The second technique avoids oversizing, but as we have seen before, there are problems when a scene has transparency. And what do current GPUs use? Well, both, since developers can choose which type to choose. The difference is that in intermediate sorting, there is no overdraft.
Bandwidth and VRAM: overdraw
The logic behind the overdraw is that the first pixel in one position (x, y) will be drawn in the frame buffer yes or yes, the second under the same position will have a 50% chance of having a higher Z value or 50% chance of having a smaller one and therefore it will be written in the final buffer, the third has 1/3 of the possibilities to exist, the fourth of 1/4.
This is called the harmonic series:
H (n)= 1 + 1/2 + 1/3 + 1/4… 1 / n
Why is this important? Well, due to the fact that even though the pixels discarded by oversizing are really large, it reaches the point where massive oversizing does not result in a huge number of pixels drawn in the color buffer because if the z value of this already textured pixel is greater than that found in the image buffer, so it is discarded and does not count towards the bandwidth of the color buffer, even if it has already been textured.

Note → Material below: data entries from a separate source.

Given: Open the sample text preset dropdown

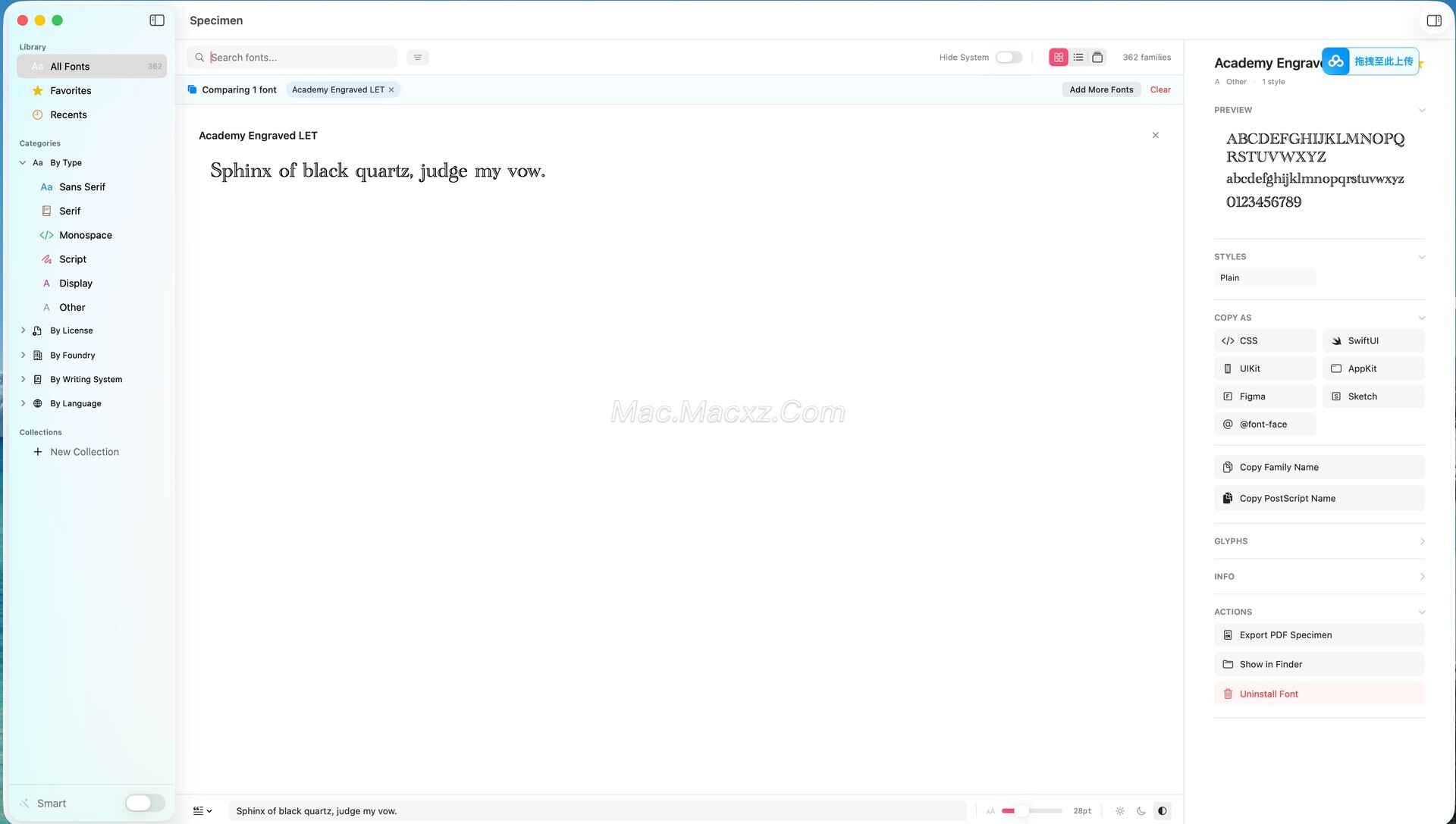Looking at the screenshot, I should point(202,811).
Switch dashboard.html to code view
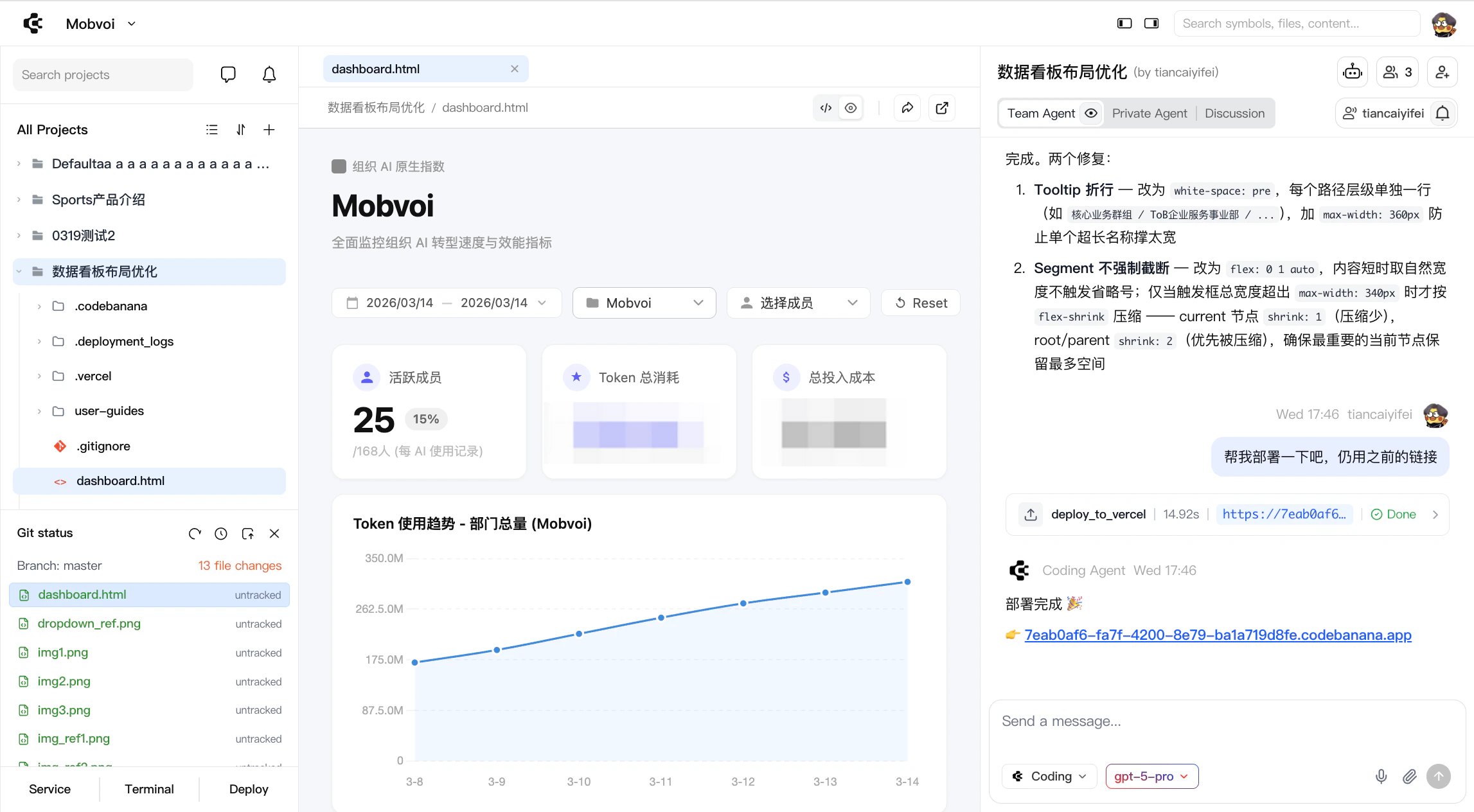This screenshot has width=1474, height=812. tap(826, 107)
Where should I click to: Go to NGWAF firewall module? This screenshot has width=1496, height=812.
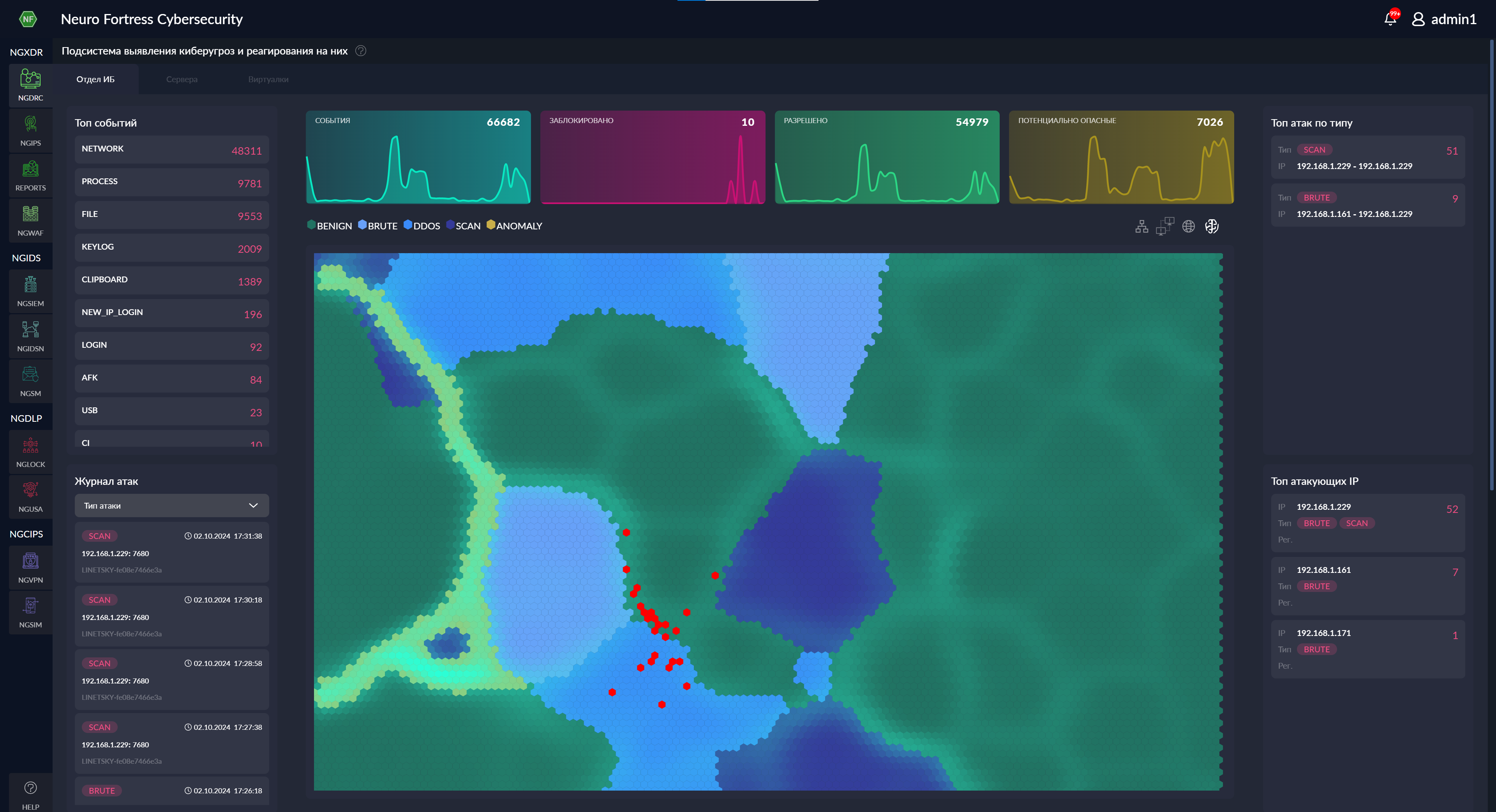point(30,220)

VRAM bandwidth: compression mechanisms
In recent years, the so-called Delta Color Compression or DCC have appeared, we recommend that you look for the article we made about it. These techniques are based on compressing the size of the color buffer so that it takes up much less and to do this what they do is tell the GPU that each pixel has a value of + n bits. , where n is the difference between the current image and the previous one.
Another element is texture compression, which is different from DCC and is used when generating a color pad that we want to grab later to perform post-processing effects. The problem is that the image that uses texture compression is not understood by the unit that reads the final image and sends it to the screen.

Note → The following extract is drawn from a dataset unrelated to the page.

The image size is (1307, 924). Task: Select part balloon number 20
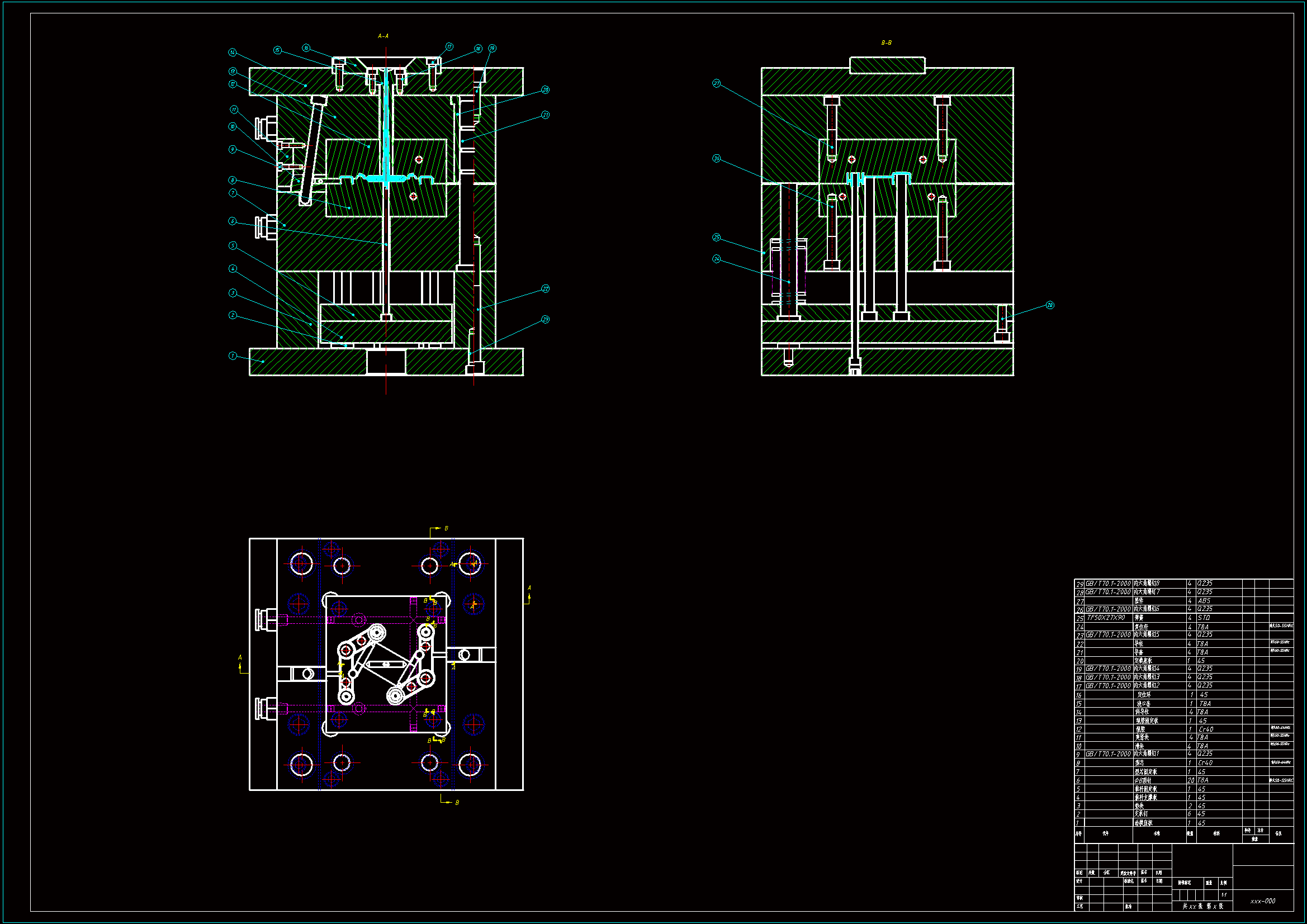[x=546, y=89]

Bandwidth and VRAM: tile rendering
In tiled rendering, the color buffer and depth buffer are processed internally on the chip, so these bandwidths are ignored. Therefore, GPUs that use this technique, such as those used in smartphones, do not require as much bandwidth and can operate with much lower bandwidth memories.
However, tile renderers have a series of setbacks that cause them to have less raw power than GPUSs that don’t use this way of rendering the scene.
It’s hard to guess how much bandwidth each of the games uses, so there are tools like NVIDIA’s NSight and Microsoft’s PIX which not only measure the level of compute load in each part of the GPU but also throughput. bandwidth, this allows developers to optimize in the use of VRAM.
The reason is that in the case of over-drawn scenes, they cannot predict what the charge of each of the pixels in an image will be. For hardware architects and software engineers, it’s best to keep things simple and put the fastest VRAM within the stipulated costs.
What is taken into account is the ratio of the bandwidth to the theoretical fill rate, which consists of dividing the bandwidth by the precision per pixel and comparing it to the theoretical fill rate of the GPU, but C ‘ is a factor that is taken less and less into account, especially since GPUs no longer draw already textured pixels directly in VRAM but instead write them to the L2 cache of the GPU itself, thus reducing the impact on VRAM.